**GIVEN INSTRUCTION**
Find every line in the items that contains the string "should", matching case exactly, and copy each of those lines.

(Target pointing data)
::::::
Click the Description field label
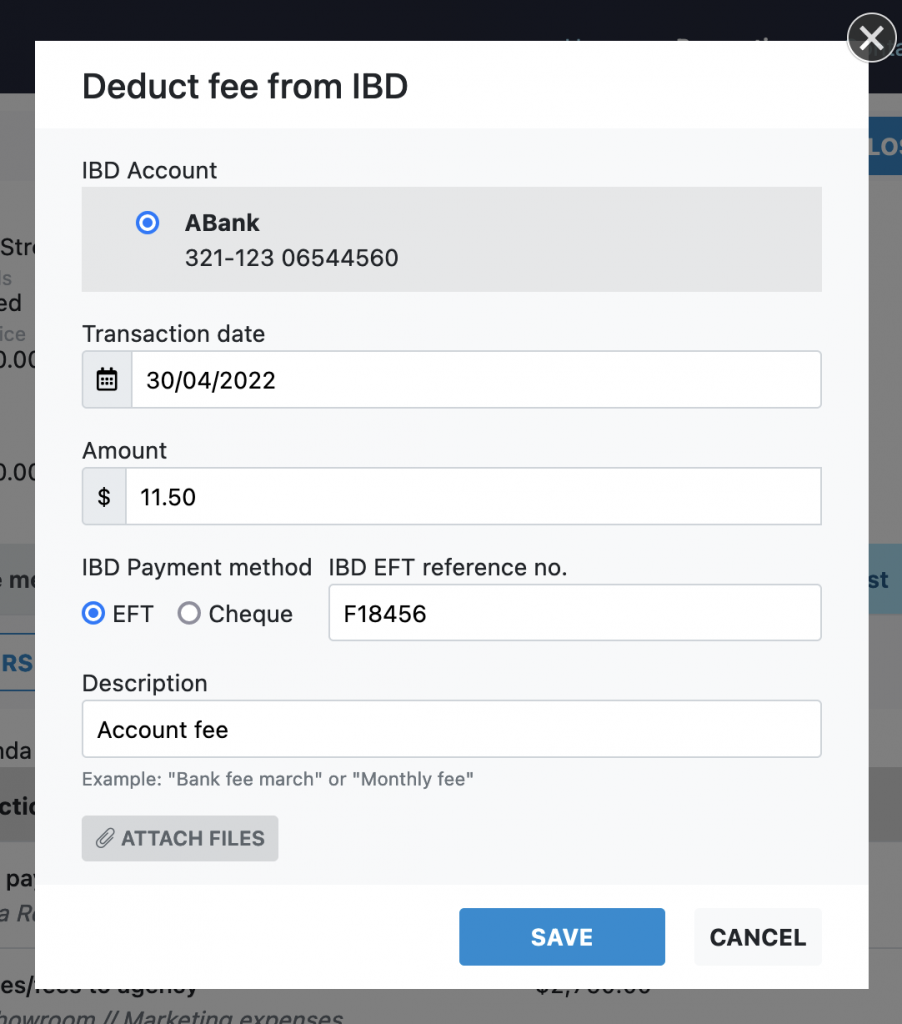 pyautogui.click(x=145, y=684)
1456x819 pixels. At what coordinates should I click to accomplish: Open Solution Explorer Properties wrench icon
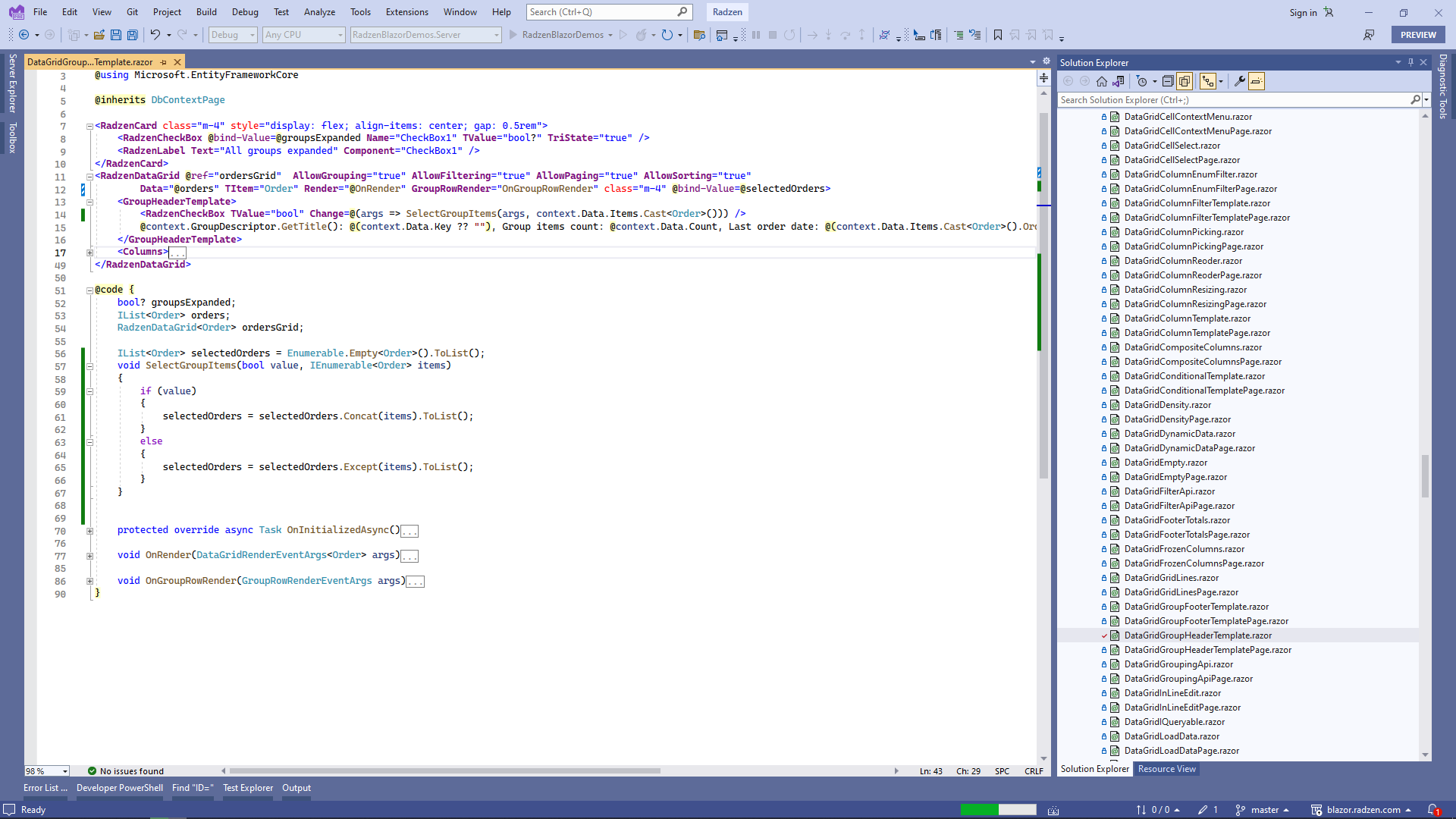[1240, 81]
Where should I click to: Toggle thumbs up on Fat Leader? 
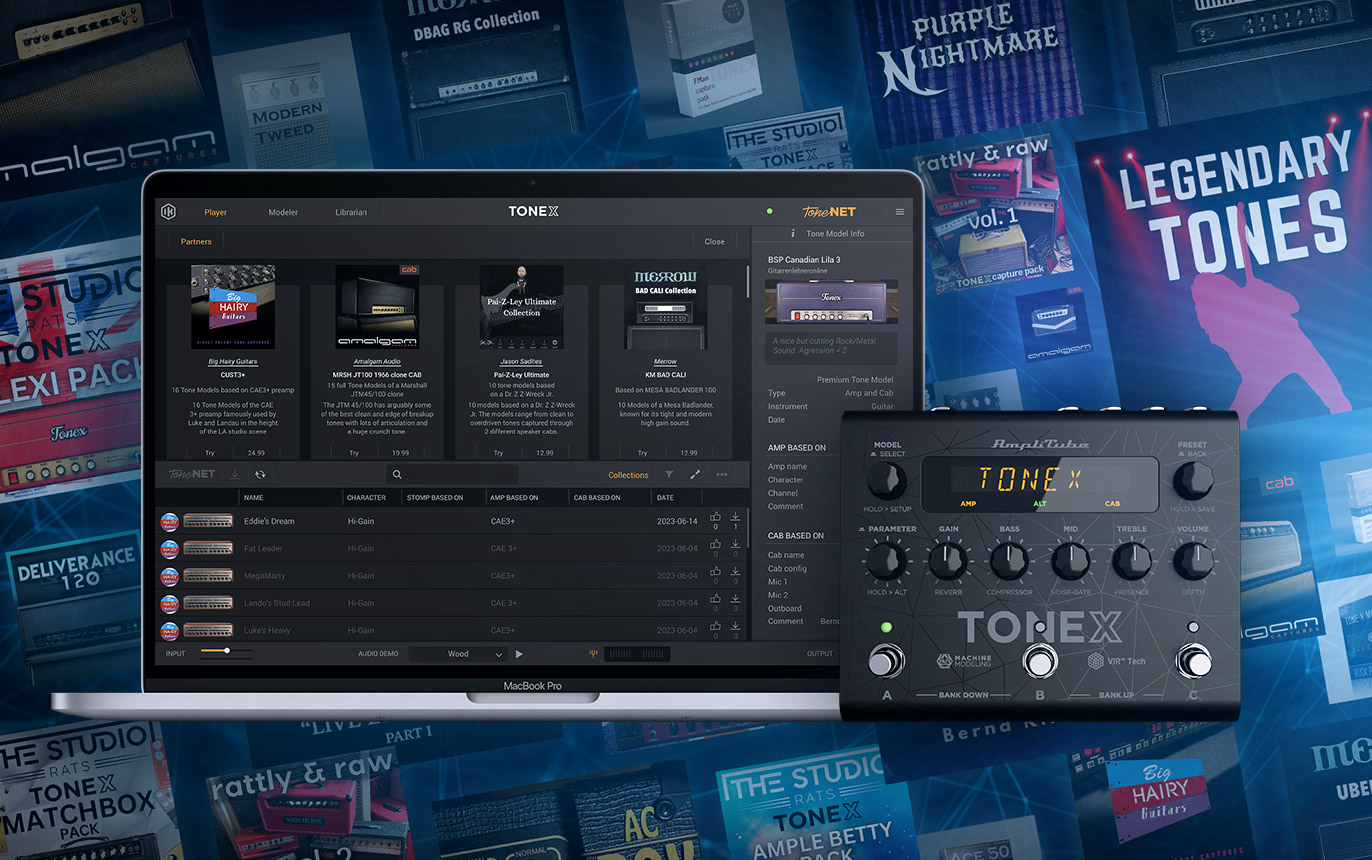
::::::
**FULL OUTPUT**
1456x819 pixels. At what coordinates should I click to accomplish: Open Solution Explorer Properties wrench icon
Where should I click to: Toggle thumbs up on Fat Leader? 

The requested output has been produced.